┌─ QUOTED PASSAGE

Some of Vanessa Williams’ sweetest days were spent on top of the Billboard charts. Her trademark tune, “Save the Best for Last,” was released 17 years ago, showing that the do-it-all diva was more than a beauty pageant queen and pin-up babe. But acting roles – as venomous magazine-head Wilhelmina Slater on that queer-adored juggernaut of a TV show “Ugly Betty,” and in “Hannah Montana: The Movie” as a conniving publicist – sidetracked her music career. Until now, at least.
With “The Real Thing,” released June 2 on Concord Records, Williams scooted back into the recording studio, creating an easy-listening conglomerate of jazz, R&B and Latin-swayed songs. The chanteuse’s eighth album, her first since 2005’s “Everlasting Love,” took two years to make – longer than she expected, but hey, it ain’t easy being a bitch.
How did it feel to return to your musical roots?
It felt great once I could find the time to actually do it. It seemed like getting into the studio was this labyrinth of obstacles to achieve. I signed with Concord over two years ago, when I started doing the first season of “Betty” – flying back and forth on the weekends and trying to figure out producers to work with, etcetera – (and recording it) just seemed to take an eternity. And then we finally said, “Let me go to the people that I know and work with the best.” And we called (producer) Keith Thomas, who had done “Save the Best for Last,” “The Sweetest Days” and “Colors of the Wind” – all my big hits – and he ended up doing a bunch of tracks. Once we figured out the song list and everything – as soon as we were ready to go – they moved us (“Ugly Betty” gang) to New York (laughs). So I started recording out in L.A., and then did some in Nashville while I was shooting “Hannah Montana,” and then finished up in Los Angeles. So once I finally got behind the mic, it was great, but getting behind the mic was the issue.
On this album, you’ve strayed a bit from the R&B/pop sound of your early songs.

└─
┌─ DATA

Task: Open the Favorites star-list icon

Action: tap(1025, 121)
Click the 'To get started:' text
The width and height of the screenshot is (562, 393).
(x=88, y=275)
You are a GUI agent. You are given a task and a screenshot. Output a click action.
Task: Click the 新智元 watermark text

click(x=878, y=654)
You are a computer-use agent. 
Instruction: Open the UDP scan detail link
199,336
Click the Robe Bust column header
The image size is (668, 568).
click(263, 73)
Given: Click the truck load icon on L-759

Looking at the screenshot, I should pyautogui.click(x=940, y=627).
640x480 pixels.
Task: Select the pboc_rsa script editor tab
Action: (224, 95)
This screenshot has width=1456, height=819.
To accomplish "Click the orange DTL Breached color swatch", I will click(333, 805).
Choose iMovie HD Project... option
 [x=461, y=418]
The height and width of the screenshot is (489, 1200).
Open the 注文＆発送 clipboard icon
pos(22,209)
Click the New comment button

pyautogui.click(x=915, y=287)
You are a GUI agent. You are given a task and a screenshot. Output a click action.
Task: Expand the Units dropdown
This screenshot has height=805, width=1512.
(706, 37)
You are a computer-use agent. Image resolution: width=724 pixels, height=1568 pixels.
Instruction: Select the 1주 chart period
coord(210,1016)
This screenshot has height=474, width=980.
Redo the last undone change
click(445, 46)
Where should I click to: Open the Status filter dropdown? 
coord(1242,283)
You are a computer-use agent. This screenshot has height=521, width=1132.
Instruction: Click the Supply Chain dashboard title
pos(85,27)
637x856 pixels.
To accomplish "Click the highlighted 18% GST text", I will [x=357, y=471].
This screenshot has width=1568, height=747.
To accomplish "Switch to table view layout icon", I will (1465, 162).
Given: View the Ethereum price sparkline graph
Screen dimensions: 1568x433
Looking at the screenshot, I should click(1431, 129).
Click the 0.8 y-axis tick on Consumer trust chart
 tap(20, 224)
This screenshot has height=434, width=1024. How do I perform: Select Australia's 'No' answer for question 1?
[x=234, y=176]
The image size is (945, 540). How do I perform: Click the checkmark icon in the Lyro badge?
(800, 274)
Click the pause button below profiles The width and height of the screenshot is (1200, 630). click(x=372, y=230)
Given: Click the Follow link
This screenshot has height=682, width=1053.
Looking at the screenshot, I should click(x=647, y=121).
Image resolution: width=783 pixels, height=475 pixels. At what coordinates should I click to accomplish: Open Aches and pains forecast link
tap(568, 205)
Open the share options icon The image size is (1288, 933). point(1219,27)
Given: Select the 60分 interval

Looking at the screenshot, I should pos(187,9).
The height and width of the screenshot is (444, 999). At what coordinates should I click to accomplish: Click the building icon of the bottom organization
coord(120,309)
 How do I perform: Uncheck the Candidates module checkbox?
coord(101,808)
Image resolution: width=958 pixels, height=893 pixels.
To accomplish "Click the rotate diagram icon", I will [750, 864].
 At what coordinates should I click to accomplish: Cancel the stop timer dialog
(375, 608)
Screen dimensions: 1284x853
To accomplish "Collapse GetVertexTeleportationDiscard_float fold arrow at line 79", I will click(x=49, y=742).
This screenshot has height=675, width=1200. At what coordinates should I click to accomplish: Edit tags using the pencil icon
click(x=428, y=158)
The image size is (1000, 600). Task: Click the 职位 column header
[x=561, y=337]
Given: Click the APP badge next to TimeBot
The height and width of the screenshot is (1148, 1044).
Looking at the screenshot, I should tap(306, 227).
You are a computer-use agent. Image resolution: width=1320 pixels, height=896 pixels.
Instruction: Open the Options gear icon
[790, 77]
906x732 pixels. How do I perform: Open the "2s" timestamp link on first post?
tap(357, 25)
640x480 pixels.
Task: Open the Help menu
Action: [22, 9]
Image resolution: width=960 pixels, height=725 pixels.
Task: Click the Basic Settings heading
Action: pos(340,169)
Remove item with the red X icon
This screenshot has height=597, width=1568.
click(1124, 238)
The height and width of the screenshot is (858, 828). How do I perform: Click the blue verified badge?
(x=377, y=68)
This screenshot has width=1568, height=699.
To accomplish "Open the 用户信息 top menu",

└─

● **SET OF TASKS**:
a) Reproduce word for word the passage of the Vanessa Williams interview starting with "Some of Vanessa" and going on through "your musical roots?".
b) Answer these questions from the Vanessa Williams interview:
(i) On what date and on which label was "The Real Thing" released?
(ii) Which producer did Williams call to work on the album?
(iii) In what city did she record while shooting "Hannah Montana"?
c) Carry the Vanessa Williams interview forward from the point where it ends.

● **ANSWERS FOR THE EXERCISE**:
a)
Some of Vanessa Williams’ sweetest days were spent on top of the Billboard charts. Her trademark tune, “Save the Best for Last,” was released 17 years ago, showing that the do-it-all diva was more than a beauty pageant queen and pin-up babe. But acting roles – as venomous magazine-head Wilhelmina Slater on that queer-adored juggernaut of a TV show “Ugly Betty,” and in “Hannah Montana: The Movie” as a conniving publicist – sidetracked her music career. Until now, at least.
With “The Real Thing,” released June 2 on Concord Records, Williams scooted back into the recording studio, creating an easy-listening conglomerate of jazz, R&B and Latin-swayed songs. The chanteuse’s eighth album, her first since 2005’s “Everlasting Love,” took two years to make – longer than she expected, but hey, it ain’t easy being a bitch.
How did it feel to return to your musical roots?

b)
(i) June 2, on Concord Records
(ii) Keith Thomas
(iii) Nashville

c)
Well, Babyface’s stuff is – “Just Friends” and “Breathless” are. The music business has changed so much that to target and try to plan it out is – I know it’s admirable, but it’s a gamble. And I’m 46 years old; I hope that the people that were fans come along for this ride. If I get any new fans that are younger and don’t know me as an artist, that’s great, but I’m just kind of letting it go out there and we’ll see who it appeals to.
Well, I’m still on the bandwagon. How long have you wanted to do a jazz/Latin project?
For a while. I wanted to do a Latin album after I did the movie “Dance With Me.” I said, “I would love to do a whole Latin album,” and everyone thought I was crazy – and then Ricky Martin came out a year later, and I said, “I told you, this is a wave.” That was two record companies ago. My first idea was to do an entire Brazilian album, and it’s still a hard sell because record companies want to know that they can make money and that it’s not going to be so specialized. But if it’s good music, it’s good music. And I don’t want to say that this is a compromise, but this is a compilation of doing what the first intention was, adding a little bit of – like “Come on Strong” is a little Wilhelmina. If she were going to sing a song, that would be the song that she would sing.
Speaking of Wilhelmina, how disappointing was it to hear that “Ugly Betty” was being moved to Fridays in the fall?
Believe me – we’re, ah – we’re nervous. We hope our fans will follow us. I hope that everyone moves with us to Fridays at 9.
With “Ugly Betty,” motherhood’s changed Wilhelmina a great deal during this past season. Where do you think she’s headed next season?
Honestly, we don’t know, because they won’t tell us.
Where would you like to see her?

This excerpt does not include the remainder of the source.